Antinötrinolar, nükleer reaktörler tarafından muazzam miktarlarda üretilir, ancak nispeten düşük enerjilidirler, bu da tespit edilmelerini zorlaştırır.
Girmek SNO+. 2 kilometreden (1,24 mil) fazla kayanın altına gömülü olan bu, dünyanın en derin yeraltı laboratuvarıdır. Bu kaya kalkanı, kozmik ışınların neden olduğu girişime karşı etkili bir bariyer sağlayarak, bilim adamlarının son derece iyi çözülmüş sinyaller elde etmelerini sağlar.
Bugün laboratuvarın 780 tonluk küresel tankı, ışığı güçlendiren sıvı bir sintilatör olan lineer alkilbenzen ile doldurulmuştur. 2018 yılında tesis kalibrasyondan geçerken ultra saf su ile doldurulmuştu.
2018’deki bu kalibrasyon aşamasında toplanan 190 günlük veriyi tarayan SNO+ işbirliği, ters beta bozulmasına dair kanıt buldu. Bu işlem sırasında üretilen nötron, sudaki bir hidrojen çekirdeği tarafından yakalanır ve bu da, 2.2 megaelektronvolt gibi çok özel bir enerji düzeyinde yumuşak bir ışık patlaması üretir.
Su Çerenkov dedektörleri genellikle 3 megaelektronvoltun altındaki sinyalleri algılamakta zorlanır; ancak su dolu bir SNO+ 1,4 megaelektronvolta kadar algılama yapabildi.
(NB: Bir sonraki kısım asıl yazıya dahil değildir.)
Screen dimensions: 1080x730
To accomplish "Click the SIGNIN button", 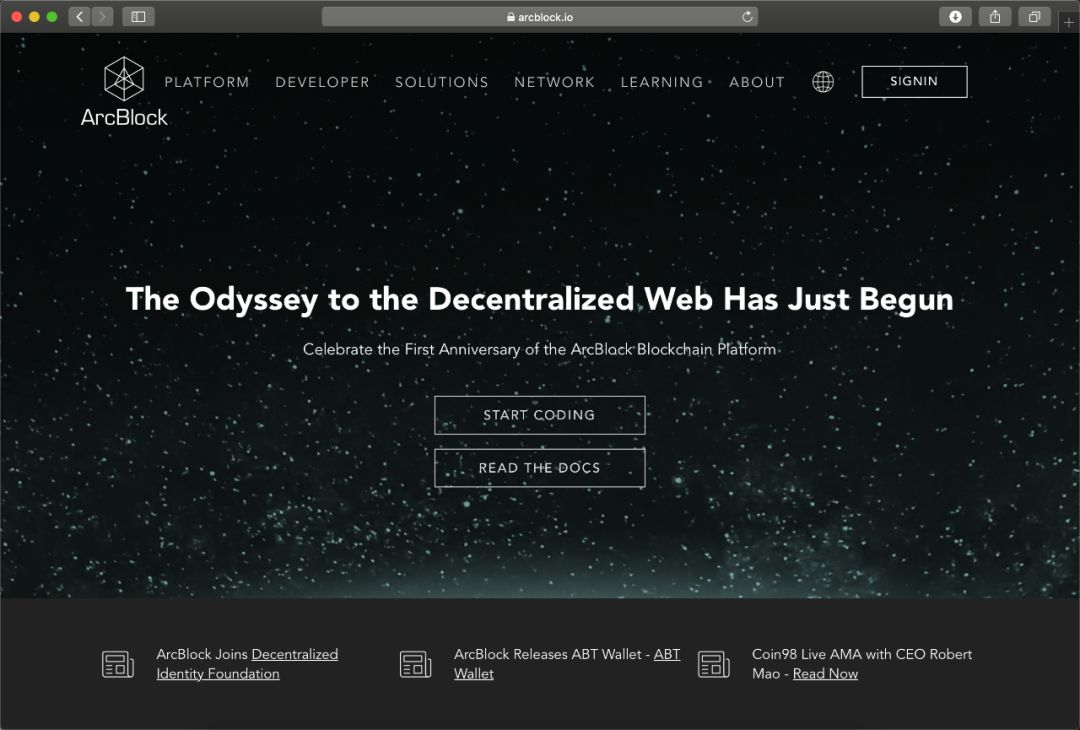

Bu, 2,2 megaelektronvoltta sinyalleri tespit etmek için yaklaşık yüzde 50’lik bir verimlilik sağlıyor, bu nedenle ekip, ters beta bozunması belirtileri aramanın şanslarına değdiğini düşündü.
Bir aday sinyalin analizi, bunun muhtemelen bir antinötrino tarafından üretildiğini ve 3 sigma güven düzeyiyle – yüzde 99,7 olasılıkla olduğunu belirledi.
Sonuç, nükleer reaktörlerin güç üretimini izlemek için su dedektörlerinin kullanılabileceğini göstermektedir.
Bu arada, nötrinoları ve antinötrinoları daha iyi anlamak için SNO+ kullanılmaya başlandı. Çünkü nötrinolar doğrudan ölçmek imkansız, onlar hakkında pek bir şey bilmiyoruz. En büyük sorulardan biri, nötrinoların ve antinötrinoların tamamen aynı parçacık olup olmadığıdır. Nadir, daha önce hiç görülmemiş bir çürüme bu soruyu yanıtlayabilir. SNO+ şu anda bu bozulmayı arıyor.
“Saf suyun reaktörlerden ve bu kadar büyük mesafelerden gelen antinötrinoları ölçmek için kullanılabilmesi ilgimizi çekiyor.” fizikçi Logan Lebanowski diyor SNO+ işbirliği ve Kaliforniya Üniversitesi, Berkeley.
“190 günlük veriden bir avuç dolusu sinyal çıkarmak için büyük çaba harcadık. Sonuç sevindirici.”
Araştırma yayınlandı Fiziksel İnceleme Mektupları.